Association of State Wetland Managers - Protecting the Nation's Wetlands.

For Peats Sake: Roadkill Ruminations

By Marla J. Stelk, Policy Analyst, ASWM

It’s a busy time of year for critters. Winter is right around the corner and there is a lot to do to get ready. Migration plans must be made and kept to, winter stores of food need to be gathered and stashed away, and many have a very busy eating schedule necessary to fatten up for the long season ahead with no fresh food easily available. And there are lots of hunters running around trying to harvest them for dinner so the critters are on the move. This means we’ve got more of them running about in town looking for scarce resources and lingering along roadsides trying to get from Point A to Point B than at just about any other time of year – at least up here in Maine.

Now I’m not a vegetarian, but I do love animals and nothing makes me sadder than seeing roadkill. In my opinion, it is a senseless loss of life. First, the meat usually just sits there and rots – no one really wants to eat a squished possum or skunk or turtle (unless maybe you live in West Virginia and enjoy the annual Roadkill Cook-off…). If it’s a deer, elk or moose, it will likely go to a food bank to feed the hungry – but only after a lot of destruction and often, loss of human life due to the massive impact of their bodies on crushable automobiles.

But mostly it makes me sad because it reminds me of how much we have destroyed, depleted, and dissected critical habitat for these critters – particularly those in wetland environments. I was driving on a 6-lane interstate through Massachusetts about a year ago, and noticed an entire family of geese – momma and daddy goose and about half a dozen baby goslings – who were stuck in the median and were desperately hoping for a break in the constant stream of traffic (driving about 70-80 miles per hour).
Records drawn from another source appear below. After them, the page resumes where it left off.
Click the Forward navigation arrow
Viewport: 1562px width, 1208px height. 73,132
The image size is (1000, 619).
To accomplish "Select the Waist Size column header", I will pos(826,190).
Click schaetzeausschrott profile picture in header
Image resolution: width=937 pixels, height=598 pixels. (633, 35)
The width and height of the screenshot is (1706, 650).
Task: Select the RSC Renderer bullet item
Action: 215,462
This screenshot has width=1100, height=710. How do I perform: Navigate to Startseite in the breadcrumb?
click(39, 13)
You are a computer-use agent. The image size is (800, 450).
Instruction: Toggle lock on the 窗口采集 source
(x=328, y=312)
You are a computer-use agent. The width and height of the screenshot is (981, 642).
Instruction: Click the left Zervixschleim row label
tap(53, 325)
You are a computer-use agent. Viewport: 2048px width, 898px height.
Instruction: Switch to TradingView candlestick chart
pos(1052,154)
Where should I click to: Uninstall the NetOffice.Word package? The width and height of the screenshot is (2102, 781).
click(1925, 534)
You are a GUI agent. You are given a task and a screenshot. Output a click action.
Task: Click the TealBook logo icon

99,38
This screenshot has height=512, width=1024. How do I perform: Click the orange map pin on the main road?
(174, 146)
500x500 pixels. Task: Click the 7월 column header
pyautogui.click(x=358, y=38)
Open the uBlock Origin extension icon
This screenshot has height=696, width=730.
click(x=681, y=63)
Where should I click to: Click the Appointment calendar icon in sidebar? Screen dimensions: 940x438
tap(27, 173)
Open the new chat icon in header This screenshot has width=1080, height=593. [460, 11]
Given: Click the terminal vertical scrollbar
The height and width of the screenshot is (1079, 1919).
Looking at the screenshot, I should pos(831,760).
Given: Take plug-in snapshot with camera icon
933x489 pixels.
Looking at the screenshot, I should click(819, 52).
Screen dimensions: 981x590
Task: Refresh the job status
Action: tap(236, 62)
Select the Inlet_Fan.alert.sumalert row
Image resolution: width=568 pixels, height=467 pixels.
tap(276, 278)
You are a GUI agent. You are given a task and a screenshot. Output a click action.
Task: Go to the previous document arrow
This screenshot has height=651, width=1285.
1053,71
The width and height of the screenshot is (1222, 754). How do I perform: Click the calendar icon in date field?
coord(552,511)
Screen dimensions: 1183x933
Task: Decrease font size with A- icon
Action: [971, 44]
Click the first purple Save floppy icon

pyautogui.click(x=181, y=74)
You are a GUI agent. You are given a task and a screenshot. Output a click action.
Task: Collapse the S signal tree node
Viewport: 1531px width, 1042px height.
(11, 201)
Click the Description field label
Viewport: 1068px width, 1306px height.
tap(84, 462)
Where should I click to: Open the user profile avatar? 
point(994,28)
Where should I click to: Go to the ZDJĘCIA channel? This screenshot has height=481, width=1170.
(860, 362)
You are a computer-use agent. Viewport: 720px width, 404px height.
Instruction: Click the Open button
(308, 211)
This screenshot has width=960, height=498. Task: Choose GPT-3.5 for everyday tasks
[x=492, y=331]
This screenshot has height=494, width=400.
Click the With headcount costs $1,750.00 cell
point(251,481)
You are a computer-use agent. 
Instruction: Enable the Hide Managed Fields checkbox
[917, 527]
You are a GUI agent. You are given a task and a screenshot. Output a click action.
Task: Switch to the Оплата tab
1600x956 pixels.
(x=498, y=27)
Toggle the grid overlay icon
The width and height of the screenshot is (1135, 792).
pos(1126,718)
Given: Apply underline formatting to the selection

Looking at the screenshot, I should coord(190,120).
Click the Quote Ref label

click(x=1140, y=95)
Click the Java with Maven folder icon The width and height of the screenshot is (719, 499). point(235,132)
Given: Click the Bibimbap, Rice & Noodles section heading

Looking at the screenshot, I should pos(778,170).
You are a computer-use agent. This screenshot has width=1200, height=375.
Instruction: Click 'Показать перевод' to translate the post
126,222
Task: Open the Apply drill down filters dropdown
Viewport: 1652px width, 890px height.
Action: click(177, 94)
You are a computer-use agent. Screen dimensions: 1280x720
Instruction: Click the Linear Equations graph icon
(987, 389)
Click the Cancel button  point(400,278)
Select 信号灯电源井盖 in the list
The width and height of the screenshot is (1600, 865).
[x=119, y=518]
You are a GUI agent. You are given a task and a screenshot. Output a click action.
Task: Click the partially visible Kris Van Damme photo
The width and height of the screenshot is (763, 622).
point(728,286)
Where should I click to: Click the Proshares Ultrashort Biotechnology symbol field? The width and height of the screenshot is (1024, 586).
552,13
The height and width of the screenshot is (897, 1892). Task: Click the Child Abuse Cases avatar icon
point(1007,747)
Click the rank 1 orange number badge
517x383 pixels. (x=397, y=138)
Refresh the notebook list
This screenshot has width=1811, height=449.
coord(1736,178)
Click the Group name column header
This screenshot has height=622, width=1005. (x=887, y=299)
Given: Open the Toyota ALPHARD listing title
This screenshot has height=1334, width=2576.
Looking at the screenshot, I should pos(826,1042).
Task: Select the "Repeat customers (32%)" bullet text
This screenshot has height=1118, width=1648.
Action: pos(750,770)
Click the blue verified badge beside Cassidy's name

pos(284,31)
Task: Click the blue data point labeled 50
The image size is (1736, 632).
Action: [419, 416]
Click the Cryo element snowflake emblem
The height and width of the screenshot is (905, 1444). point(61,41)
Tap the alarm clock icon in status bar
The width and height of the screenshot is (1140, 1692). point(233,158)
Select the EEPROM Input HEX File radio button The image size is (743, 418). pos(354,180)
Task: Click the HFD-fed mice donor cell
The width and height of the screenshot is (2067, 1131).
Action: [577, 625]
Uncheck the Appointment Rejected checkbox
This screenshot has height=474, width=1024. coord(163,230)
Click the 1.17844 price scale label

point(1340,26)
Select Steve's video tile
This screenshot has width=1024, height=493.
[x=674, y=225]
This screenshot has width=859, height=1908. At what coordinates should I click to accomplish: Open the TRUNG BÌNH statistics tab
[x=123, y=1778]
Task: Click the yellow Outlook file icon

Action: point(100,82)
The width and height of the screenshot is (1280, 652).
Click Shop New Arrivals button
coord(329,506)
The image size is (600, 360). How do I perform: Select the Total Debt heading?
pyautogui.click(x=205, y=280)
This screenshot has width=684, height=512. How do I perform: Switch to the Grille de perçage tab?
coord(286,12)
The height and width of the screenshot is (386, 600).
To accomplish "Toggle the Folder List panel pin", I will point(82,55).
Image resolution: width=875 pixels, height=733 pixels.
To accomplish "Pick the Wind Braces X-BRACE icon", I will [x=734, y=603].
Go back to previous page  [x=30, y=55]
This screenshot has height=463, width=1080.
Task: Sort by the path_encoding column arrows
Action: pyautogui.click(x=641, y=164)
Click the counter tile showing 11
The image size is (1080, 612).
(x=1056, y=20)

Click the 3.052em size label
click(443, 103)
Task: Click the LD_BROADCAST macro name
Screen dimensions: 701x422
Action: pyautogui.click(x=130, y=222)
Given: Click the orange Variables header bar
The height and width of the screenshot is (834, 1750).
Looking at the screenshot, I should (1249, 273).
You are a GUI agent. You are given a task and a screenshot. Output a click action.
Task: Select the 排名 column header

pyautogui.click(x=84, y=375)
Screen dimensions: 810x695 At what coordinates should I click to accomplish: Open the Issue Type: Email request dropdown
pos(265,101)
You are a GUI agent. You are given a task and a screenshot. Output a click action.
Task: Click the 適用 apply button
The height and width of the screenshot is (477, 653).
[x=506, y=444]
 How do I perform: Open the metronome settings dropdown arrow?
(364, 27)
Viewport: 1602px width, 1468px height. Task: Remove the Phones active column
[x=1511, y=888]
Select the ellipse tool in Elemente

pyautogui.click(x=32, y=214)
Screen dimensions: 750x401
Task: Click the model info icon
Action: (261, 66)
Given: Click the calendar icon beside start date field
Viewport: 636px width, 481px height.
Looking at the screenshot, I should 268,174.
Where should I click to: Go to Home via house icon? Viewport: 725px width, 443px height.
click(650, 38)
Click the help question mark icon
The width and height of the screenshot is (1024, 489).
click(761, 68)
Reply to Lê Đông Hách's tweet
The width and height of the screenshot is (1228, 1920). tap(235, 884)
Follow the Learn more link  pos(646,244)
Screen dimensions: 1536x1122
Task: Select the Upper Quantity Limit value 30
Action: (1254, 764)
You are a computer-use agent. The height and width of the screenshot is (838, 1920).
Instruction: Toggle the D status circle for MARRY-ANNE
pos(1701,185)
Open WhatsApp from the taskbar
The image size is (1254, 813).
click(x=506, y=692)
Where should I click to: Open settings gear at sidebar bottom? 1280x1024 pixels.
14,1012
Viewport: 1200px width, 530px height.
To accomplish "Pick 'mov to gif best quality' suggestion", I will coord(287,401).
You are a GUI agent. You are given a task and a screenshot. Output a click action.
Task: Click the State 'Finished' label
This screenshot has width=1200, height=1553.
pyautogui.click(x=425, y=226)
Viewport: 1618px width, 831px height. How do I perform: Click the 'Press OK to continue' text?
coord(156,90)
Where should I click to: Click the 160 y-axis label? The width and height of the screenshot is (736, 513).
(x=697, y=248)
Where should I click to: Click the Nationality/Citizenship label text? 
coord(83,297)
The parents had made the artificial wetland in the median their home where they raised their goslings, but they found themselves stuck. The goslings were too young to fly, but they had limited food in their median neighborhood. Essentially they were facing starvation if they stayed or certain death if they attempted to cross the road.

Why would we design a road like this which could trap a migratory bird family? The intentions were good I am certain. Most likely, the designers did not know much about wildlife biology. I imagine the designers felt that the artificial wetland would provide habitat and be an aesthetic benefit for drivers. In some places, these ponds were designed as a form of on-site mitigation banking, until the unintended impacts of wildlife mortality was discovered. Off-site mitigation opportunities now offer a way to compensate for on-site wetland damages by creating a similar wetland site further away that is not constrained by traffic.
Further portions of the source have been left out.